Again, I apologize for the long email but Phil and I felt it was important to share all this information with you in the event you were not aware of what’s been happening at Nadeau and what will take place over the next couple of weeks. Let me know if you have any questions or if you’d like to discuss this matter.

Thanks,

Michael


On Fri, Dec 21, 2018 at 7:42 AM Christina Miller <christina.miller@lacity.org> wrote:

Thank you Michael for the summary of activity in this area. I am including Brian and
Commander Choi so we can follow up on our side.


From: Brian Buchner <brian.buchner@lacity.org>
Sent: Friday, December 21, 2018 1:52 PM
To: Christina Miller <christina.miller@lacity.org>
Cc: Dominic H Choi <32350@lapd.online>; Michael Castillo <mcastillo@ceo.lacounty.gov>; Gerardo Ramirez <jramirez@ceo.lacounty.gov>; Meg Barclay <meg.barclay@lacity.org>; Phil Ansell <PAnsell@ceo.lacounty.gov>
Subject: Re: Alameda Corridor Transit Authority Encampments

Thanks, Christina, for looping us in.

Michael, that is an incorrect understanding or interpretation of the City’s policies and procedures under LAMC 56.11. We do not store people’s property “on site in the open” under any circumstances. We have dedicated storage sites across the City where we store all impounded property. When an individual needs access to their property, we deliver it directly to them within the hour no matter where in the City they are.

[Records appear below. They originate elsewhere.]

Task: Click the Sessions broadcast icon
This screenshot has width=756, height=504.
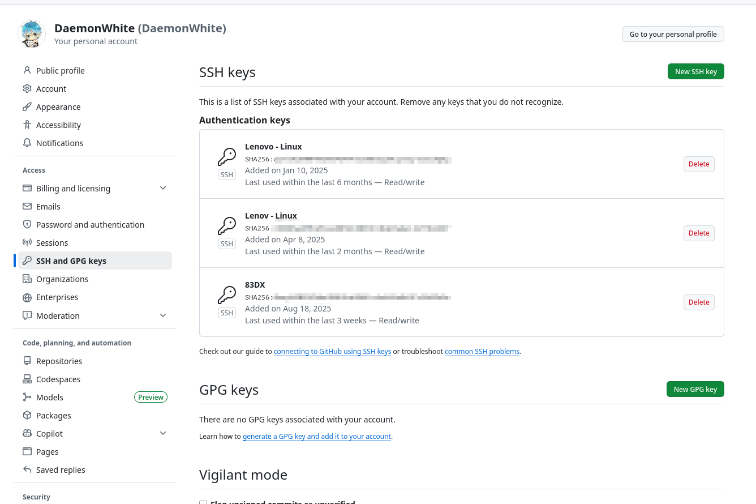Action: point(27,243)
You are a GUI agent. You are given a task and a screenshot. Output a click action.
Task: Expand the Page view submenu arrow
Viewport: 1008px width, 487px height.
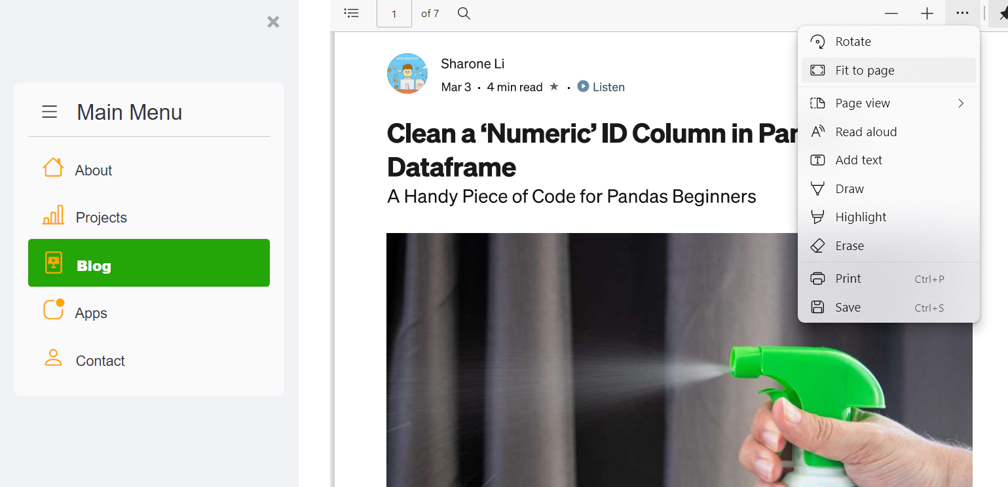961,103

Please let us know who from your office and ACTA we should work with to address the encampments at Nadeau on January 7th. Coordination on the City side will occur through the Unified Homelessness Response Center.

Thanks.

Brian


From: Michael Castillo <mcastillo@ceo.lacounty.gov>
Date: Sun, Jan 6, 2019 at 11:55 AM
Subject: RE: Alameda Corridor Transit Authority Encampments
To: Brian Buchner <brian.buchner@lacity.org>, Christina Miller <christina.miller@lacity.org>
Cc: Dominic H Choi <32350@lapd.online>, Gerardo Ramirez <jramirez@ceo.lacounty.gov>, Meg Barclay <meg.barclay@lacity.org>, Phil Ansell <PAnsell@ceo.lacounty.gov>

Brian,

Hello and Happy New Year. Sorry for the delayed response, I’ve been on vacation with
intermittent access to emails.

I’m happy to read that the City does not support “storing items in the open.” It seems that there was some miscommunication along the way with the efforts to address the Nadeau encampment. Before leaving for vacation a couple of weeks ago I was able to confirm that the ACTA will have storage containers at the ready tomorrow at Nadeau.

I am our contact for this issue and the ACTA contact is Manny Hernandez. Manny’s emails address is ■■■■■■■■■■■■■■■■■■ He is very accessible and starts his work day at 6AM. Let me know if you need additional information from me or if I can assist further in any way.

Michael



Image of Brian Buchner is ©2019 MichaelKohlhaas.Org and was ripped, slipped, and flipped from this lil pancake here.

  1. Technically he’s either a liar or he’s not aware of the central policy being implemented by the organization the control of which is his sole responsibility. It’s better that he be a liar although neither option is good.